▶ Problem: Return all of the records exactly.

▶ Input for this task:
==========

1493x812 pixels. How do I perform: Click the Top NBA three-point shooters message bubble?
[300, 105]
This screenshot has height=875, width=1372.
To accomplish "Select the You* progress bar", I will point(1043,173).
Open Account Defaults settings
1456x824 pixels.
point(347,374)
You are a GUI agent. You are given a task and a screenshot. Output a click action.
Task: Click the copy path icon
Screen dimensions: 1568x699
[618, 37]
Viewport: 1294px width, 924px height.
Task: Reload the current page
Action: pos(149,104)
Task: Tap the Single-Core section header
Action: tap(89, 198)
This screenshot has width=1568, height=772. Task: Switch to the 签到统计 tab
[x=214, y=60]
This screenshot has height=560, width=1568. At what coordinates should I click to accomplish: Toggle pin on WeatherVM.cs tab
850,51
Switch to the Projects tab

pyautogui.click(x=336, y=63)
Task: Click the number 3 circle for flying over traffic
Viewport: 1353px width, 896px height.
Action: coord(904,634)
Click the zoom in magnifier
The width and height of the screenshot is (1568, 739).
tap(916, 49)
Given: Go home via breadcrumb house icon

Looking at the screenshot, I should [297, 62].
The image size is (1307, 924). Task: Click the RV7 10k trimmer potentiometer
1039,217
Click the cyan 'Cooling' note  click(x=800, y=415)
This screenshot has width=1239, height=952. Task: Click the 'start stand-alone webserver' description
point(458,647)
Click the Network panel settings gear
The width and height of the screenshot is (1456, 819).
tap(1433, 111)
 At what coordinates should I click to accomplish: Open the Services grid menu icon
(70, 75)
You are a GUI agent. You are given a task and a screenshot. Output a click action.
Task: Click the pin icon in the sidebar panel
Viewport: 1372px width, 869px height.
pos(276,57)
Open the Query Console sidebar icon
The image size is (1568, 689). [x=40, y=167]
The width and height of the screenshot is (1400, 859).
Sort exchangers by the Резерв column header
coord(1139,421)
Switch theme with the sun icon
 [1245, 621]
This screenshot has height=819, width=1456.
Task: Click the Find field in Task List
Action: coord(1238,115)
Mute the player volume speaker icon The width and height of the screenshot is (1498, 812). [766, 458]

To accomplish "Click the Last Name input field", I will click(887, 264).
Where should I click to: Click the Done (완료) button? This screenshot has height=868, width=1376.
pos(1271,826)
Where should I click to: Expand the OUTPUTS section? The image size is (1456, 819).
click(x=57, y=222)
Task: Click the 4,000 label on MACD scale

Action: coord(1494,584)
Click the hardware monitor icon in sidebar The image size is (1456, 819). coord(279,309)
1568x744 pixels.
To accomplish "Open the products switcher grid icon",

==========

▶ Answer box:
1493x812 pixels. How do I perform: Click the Top NBA three-point shooters message bubble?
[300, 105]
This screenshot has height=875, width=1372.
To accomplish "Select the You* progress bar", I will point(1043,173).
Open Account Defaults settings
1456x824 pixels.
point(347,374)
You are a GUI agent. You are given a task and a screenshot. Output a click action.
Task: Click the copy path icon
Screen dimensions: 1568x699
[618, 37]
Viewport: 1294px width, 924px height.
Task: Reload the current page
Action: pos(149,104)
Task: Tap the Single-Core section header
Action: tap(89, 198)
This screenshot has width=1568, height=772. Task: Switch to the 签到统计 tab
[x=214, y=60]
This screenshot has height=560, width=1568. At what coordinates should I click to accomplish: Toggle pin on WeatherVM.cs tab
850,51
Switch to the Projects tab

pyautogui.click(x=336, y=63)
Task: Click the number 3 circle for flying over traffic
Viewport: 1353px width, 896px height.
Action: coord(904,634)
Click the zoom in magnifier
The width and height of the screenshot is (1568, 739).
tap(916, 49)
Given: Go home via breadcrumb house icon

Looking at the screenshot, I should [297, 62].
The image size is (1307, 924). Task: Click the RV7 10k trimmer potentiometer
1039,217
Click the cyan 'Cooling' note  click(x=800, y=415)
This screenshot has width=1239, height=952. Task: Click the 'start stand-alone webserver' description
point(458,647)
Click the Network panel settings gear
The width and height of the screenshot is (1456, 819).
tap(1433, 111)
 At what coordinates should I click to accomplish: Open the Services grid menu icon
(70, 75)
You are a GUI agent. You are given a task and a screenshot. Output a click action.
Task: Click the pin icon in the sidebar panel
Viewport: 1372px width, 869px height.
pos(276,57)
Open the Query Console sidebar icon
The image size is (1568, 689). [x=40, y=167]
The width and height of the screenshot is (1400, 859).
Sort exchangers by the Резерв column header
coord(1139,421)
Switch theme with the sun icon
 [1245, 621]
This screenshot has height=819, width=1456.
Task: Click the Find field in Task List
Action: coord(1238,115)
Mute the player volume speaker icon The width and height of the screenshot is (1498, 812). [766, 458]

To accomplish "Click the Last Name input field", I will click(887, 264).
Where should I click to: Click the Done (완료) button? This screenshot has height=868, width=1376.
pos(1271,826)
Where should I click to: Expand the OUTPUTS section? The image size is (1456, 819).
click(x=57, y=222)
Task: Click the 4,000 label on MACD scale

Action: coord(1494,584)
Click the hardware monitor icon in sidebar The image size is (1456, 819). coord(279,309)
1568x744 pixels.
To accomplish "Open the products switcher grid icon",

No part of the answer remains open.